My work is shaped by and for the relationships in my life. I think constantly of the ecosystem I inhabit and the complex networks that facilitate and impact daily life. I believe that building direct connections to neighbors near and far, and to our landscapes, food sheds and waters ways is the best chance we have of thriving. My artwork reflects the imagery, patterns, connections and tensions found in my ecosystem. I activate these objects in social gatherings, public events and community collaborations.

I organize events in galleries and public venues where I serve meals, facilitate rituals and prompt conversations. I leverage collaborative art making as a tool for community development in partnership with social profit organizations, small businesses and educational institutions.

I consider ergonomics, daily rituals and the patina of regular use when designing pottery, lining pots with white-on-white surface drawings that are abstractly narrative and complementary to a wide range of culinary colors and textures. Pots are wheel thrown and sculpted, painted with slip and terra sigillatta, carved through, fired, drawn upon, glazed and fired again. The interior, exterior and bottom of each object are addressed with the detail and complexity I find in the world around me.

-- Jen DePaolo

Bio

Jen DePaolo is an artist and community organizer in Albuquerque, New Mexico. Her work celebrates identity, connection and survival. She works for a more empathic and equitable society through her outreach, studio practice and collaborative events and projects. Jen integrates food and pottery through Gathered, a series of pop-up celebrations in partnership with Edible Magazine and local growers, chefs and other artists. Together with ceramic artist Jane Gordon she co-founded the What Becomes Project, which recently received a Fulcrum Fund Award of 516 Arts and the Andy Warhol Foundation to build community through collaborative clay sculpture.
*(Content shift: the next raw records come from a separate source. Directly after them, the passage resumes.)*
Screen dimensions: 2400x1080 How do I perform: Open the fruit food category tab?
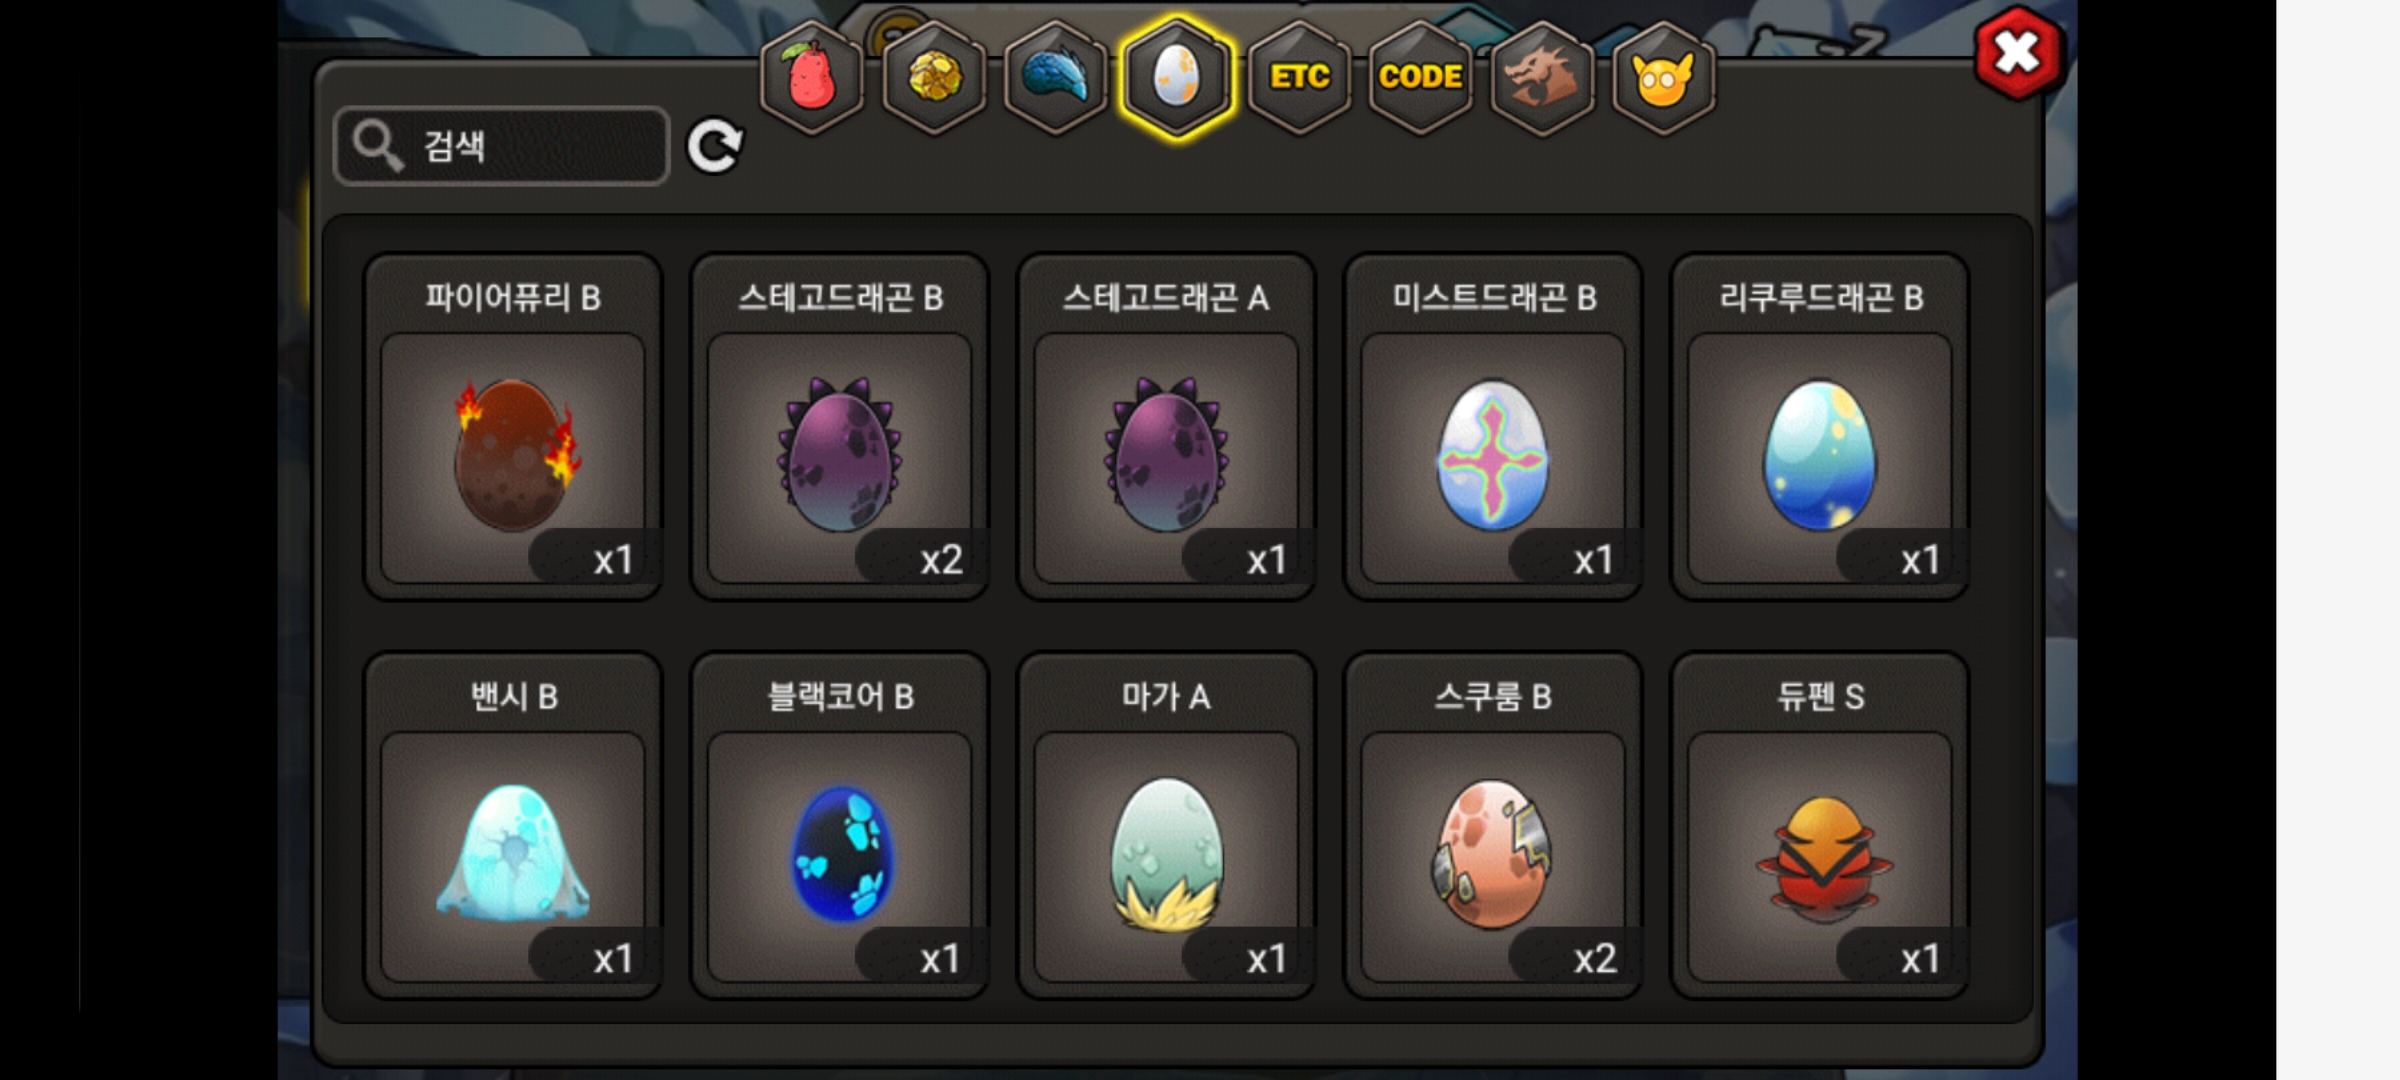click(812, 77)
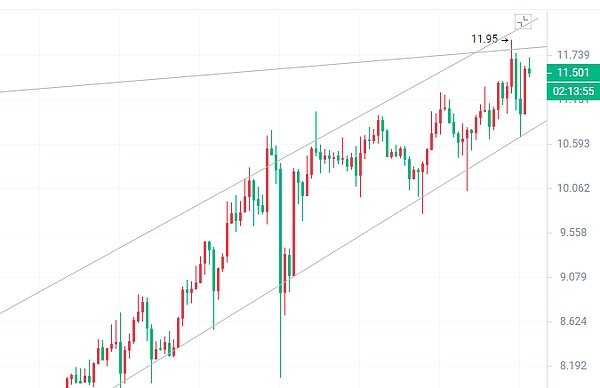Viewport: 600px width, 388px height.
Task: Select the tall red candle peaking at 11.95
Action: tap(512, 66)
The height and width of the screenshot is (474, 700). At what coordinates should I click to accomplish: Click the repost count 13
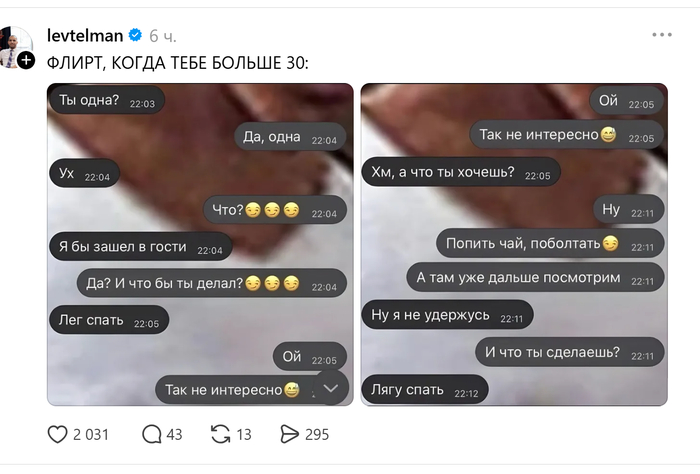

Jen partnered with writer and performer Ebony Booth to develop Burque Noir, an annual multi-media showcase for visual and performing artists in Albuquerque who are African American.

Jen earned a Liberal Arts Degree in Art and Writing from Houghton College and later moved to Albuquerque to pursue her MFA at the University of New Mexico where she also studied race, class and gender in American culture. She participated in UNM’s Land Arts of the American West program as a Teaching Assistant and maintains a strong ecological focus in her work. In 2008, Jen held her MFA exhibition, Home Economics, at the Harwood Art Center where, in 2011, she became full time staff as the Community Outreach Coordinator. Recent Exhibition highlights include NCECA 2017 Conference Exhibition, The Evocative Garden, La Mesa at NCECA 2017 and Beyond the Brickyard at the Archie Bray. Her writing has been published in Ceramics: Art and Perception.